Directive: Please rewrite all the items below with "Where should I click to:" swapped for "Where do I click to:" and nothing else changed.

Given data:
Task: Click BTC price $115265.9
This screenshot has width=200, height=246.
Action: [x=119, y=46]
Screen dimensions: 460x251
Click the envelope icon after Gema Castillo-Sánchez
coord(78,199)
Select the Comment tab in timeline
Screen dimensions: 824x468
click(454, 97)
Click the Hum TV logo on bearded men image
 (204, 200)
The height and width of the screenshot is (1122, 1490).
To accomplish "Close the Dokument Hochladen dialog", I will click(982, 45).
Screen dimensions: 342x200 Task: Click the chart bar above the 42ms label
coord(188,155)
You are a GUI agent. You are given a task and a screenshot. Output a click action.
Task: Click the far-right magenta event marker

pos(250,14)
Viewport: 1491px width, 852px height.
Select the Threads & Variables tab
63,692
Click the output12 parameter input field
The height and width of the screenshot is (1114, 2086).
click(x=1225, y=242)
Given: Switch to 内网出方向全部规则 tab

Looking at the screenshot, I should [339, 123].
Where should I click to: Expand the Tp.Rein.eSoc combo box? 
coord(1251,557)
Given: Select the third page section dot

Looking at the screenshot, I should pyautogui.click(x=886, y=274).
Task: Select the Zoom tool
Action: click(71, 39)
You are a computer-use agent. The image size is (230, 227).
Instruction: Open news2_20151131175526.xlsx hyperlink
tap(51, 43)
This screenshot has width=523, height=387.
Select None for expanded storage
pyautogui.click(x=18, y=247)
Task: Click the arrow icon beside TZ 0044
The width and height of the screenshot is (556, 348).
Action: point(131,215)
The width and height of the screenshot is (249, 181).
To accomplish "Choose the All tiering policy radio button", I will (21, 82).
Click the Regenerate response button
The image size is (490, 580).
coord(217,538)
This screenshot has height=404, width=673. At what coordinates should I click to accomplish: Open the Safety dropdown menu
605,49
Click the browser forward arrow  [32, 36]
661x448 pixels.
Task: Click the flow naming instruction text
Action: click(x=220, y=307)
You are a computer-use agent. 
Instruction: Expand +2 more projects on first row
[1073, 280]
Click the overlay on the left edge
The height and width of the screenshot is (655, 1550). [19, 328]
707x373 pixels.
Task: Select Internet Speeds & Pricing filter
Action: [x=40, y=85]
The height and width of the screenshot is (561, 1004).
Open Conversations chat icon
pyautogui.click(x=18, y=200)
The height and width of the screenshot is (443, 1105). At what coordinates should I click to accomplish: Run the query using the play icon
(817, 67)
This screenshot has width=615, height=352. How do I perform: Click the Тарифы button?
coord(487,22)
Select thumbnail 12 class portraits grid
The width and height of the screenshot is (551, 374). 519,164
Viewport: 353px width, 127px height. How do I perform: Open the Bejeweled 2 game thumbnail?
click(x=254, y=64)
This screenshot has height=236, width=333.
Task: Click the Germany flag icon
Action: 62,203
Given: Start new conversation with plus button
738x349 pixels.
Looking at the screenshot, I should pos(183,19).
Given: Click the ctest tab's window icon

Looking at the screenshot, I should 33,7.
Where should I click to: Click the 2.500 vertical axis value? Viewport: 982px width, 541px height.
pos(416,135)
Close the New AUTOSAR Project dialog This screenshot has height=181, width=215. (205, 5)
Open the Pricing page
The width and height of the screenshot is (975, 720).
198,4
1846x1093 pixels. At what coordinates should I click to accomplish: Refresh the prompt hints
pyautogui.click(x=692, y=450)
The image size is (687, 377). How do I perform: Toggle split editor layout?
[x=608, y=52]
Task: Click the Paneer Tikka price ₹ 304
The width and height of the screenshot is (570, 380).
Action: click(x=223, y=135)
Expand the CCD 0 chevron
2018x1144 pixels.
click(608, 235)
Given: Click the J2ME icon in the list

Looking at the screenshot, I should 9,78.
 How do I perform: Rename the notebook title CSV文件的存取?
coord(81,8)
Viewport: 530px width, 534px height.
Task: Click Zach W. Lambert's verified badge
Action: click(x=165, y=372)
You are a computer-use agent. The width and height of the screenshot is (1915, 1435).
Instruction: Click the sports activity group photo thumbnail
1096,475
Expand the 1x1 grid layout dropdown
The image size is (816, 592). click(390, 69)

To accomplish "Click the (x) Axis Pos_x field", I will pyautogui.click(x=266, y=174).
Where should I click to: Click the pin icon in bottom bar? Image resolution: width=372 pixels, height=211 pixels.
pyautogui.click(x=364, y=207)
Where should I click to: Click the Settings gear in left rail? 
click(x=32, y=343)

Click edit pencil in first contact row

Task result:
Task: Click BTC price $115265.9
This screenshot has width=200, height=246.
Action: [x=119, y=46]
Screen dimensions: 460x251
Click the envelope icon after Gema Castillo-Sánchez
coord(78,199)
Select the Comment tab in timeline
Screen dimensions: 824x468
click(454, 97)
Click the Hum TV logo on bearded men image
 (204, 200)
The height and width of the screenshot is (1122, 1490).
To accomplish "Close the Dokument Hochladen dialog", I will click(982, 45).
Screen dimensions: 342x200 Task: Click the chart bar above the 42ms label
coord(188,155)
You are a GUI agent. You are given a task and a screenshot. Output a click action.
Task: Click the far-right magenta event marker

pos(250,14)
Viewport: 1491px width, 852px height.
Select the Threads & Variables tab
63,692
Click the output12 parameter input field
The height and width of the screenshot is (1114, 2086).
click(x=1225, y=242)
Given: Switch to 内网出方向全部规则 tab

Looking at the screenshot, I should [339, 123].
Where do I click to: Expand the Tp.Rein.eSoc combo box? 
coord(1251,557)
Given: Select the third page section dot

Looking at the screenshot, I should pyautogui.click(x=886, y=274).
Task: Select the Zoom tool
Action: click(71, 39)
You are a computer-use agent. The image size is (230, 227).
Instruction: Open news2_20151131175526.xlsx hyperlink
tap(51, 43)
This screenshot has width=523, height=387.
Select None for expanded storage
pyautogui.click(x=18, y=247)
Task: Click the arrow icon beside TZ 0044
The width and height of the screenshot is (556, 348).
Action: point(131,215)
The width and height of the screenshot is (249, 181).
To accomplish "Choose the All tiering policy radio button", I will (21, 82).
Click the Regenerate response button
The image size is (490, 580).
coord(217,538)
This screenshot has height=404, width=673. At what coordinates should I click to accomplish: Open the Safety dropdown menu
605,49
Click the browser forward arrow  [32, 36]
661x448 pixels.
Task: Click the flow naming instruction text
Action: click(x=220, y=307)
You are a computer-use agent. 
Instruction: Expand +2 more projects on first row
[1073, 280]
Click the overlay on the left edge
The height and width of the screenshot is (655, 1550). [19, 328]
707x373 pixels.
Task: Select Internet Speeds & Pricing filter
Action: [x=40, y=85]
The height and width of the screenshot is (561, 1004).
Open Conversations chat icon
pyautogui.click(x=18, y=200)
The height and width of the screenshot is (443, 1105). At what coordinates should I click to accomplish: Run the query using the play icon
(817, 67)
This screenshot has width=615, height=352. How do I perform: Click the Тарифы button?
coord(487,22)
Select thumbnail 12 class portraits grid
The width and height of the screenshot is (551, 374). 519,164
Viewport: 353px width, 127px height. How do I perform: Open the Bejeweled 2 game thumbnail?
click(x=254, y=64)
This screenshot has height=236, width=333.
Task: Click the Germany flag icon
Action: 62,203
Given: Start new conversation with plus button
738x349 pixels.
Looking at the screenshot, I should pos(183,19).
Given: Click the ctest tab's window icon

Looking at the screenshot, I should 33,7.
Where do I click to: Click the 2.500 vertical axis value? Viewport: 982px width, 541px height.
pos(416,135)
Close the New AUTOSAR Project dialog This screenshot has height=181, width=215. (205, 5)
Open the Pricing page
The width and height of the screenshot is (975, 720).
198,4
1846x1093 pixels. At what coordinates should I click to accomplish: Refresh the prompt hints
pyautogui.click(x=692, y=450)
The image size is (687, 377). How do I perform: Toggle split editor layout?
[x=608, y=52]
Task: Click the Paneer Tikka price ₹ 304
The width and height of the screenshot is (570, 380).
Action: click(x=223, y=135)
Expand the CCD 0 chevron
2018x1144 pixels.
click(608, 235)
Given: Click the J2ME icon in the list

Looking at the screenshot, I should 9,78.
 How do I perform: Rename the notebook title CSV文件的存取?
coord(81,8)
Viewport: 530px width, 534px height.
Task: Click Zach W. Lambert's verified badge
Action: click(x=165, y=372)
You are a computer-use agent. The width and height of the screenshot is (1915, 1435).
Instruction: Click the sports activity group photo thumbnail
1096,475
Expand the 1x1 grid layout dropdown
The image size is (816, 592). click(390, 69)

To accomplish "Click the (x) Axis Pos_x field", I will pyautogui.click(x=266, y=174).
Where do I click to: Click the pin icon in bottom bar? Image resolution: width=372 pixels, height=211 pixels.
pyautogui.click(x=364, y=207)
Where do I click to: Click the Settings gear in left rail? 
click(x=32, y=343)

Click edit pencil in first contact row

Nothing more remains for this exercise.